**Material for this task**
- - -
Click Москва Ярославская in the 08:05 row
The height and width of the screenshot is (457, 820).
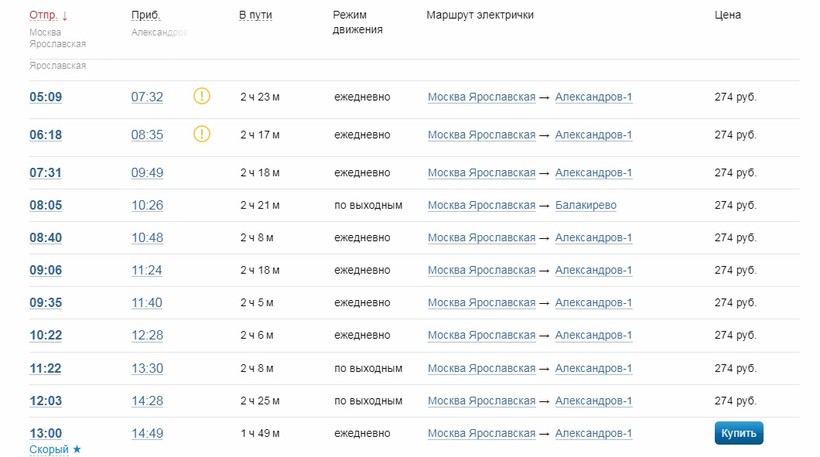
- - -
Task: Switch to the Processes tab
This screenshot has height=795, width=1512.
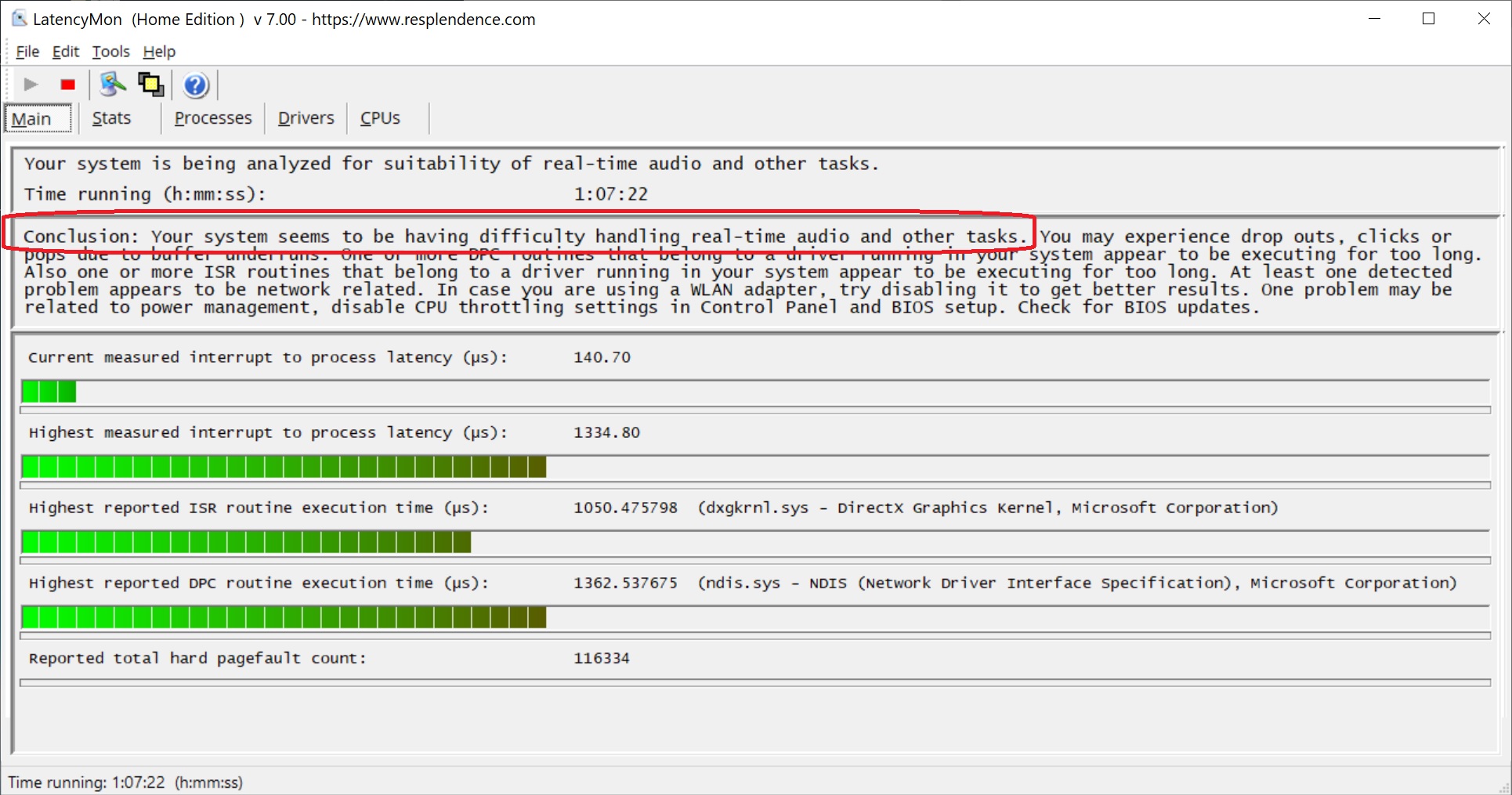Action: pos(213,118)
- - -
Return a word-for-word copy of the lines above from the one holding "Click Москва Ярославская in the 08:05 row" through the one holding "The height and", with both of them included and nothing besides.

**Answer box**
Click Москва Ярославская in the 08:05 row
The height and width of the screenshot is (457, 820).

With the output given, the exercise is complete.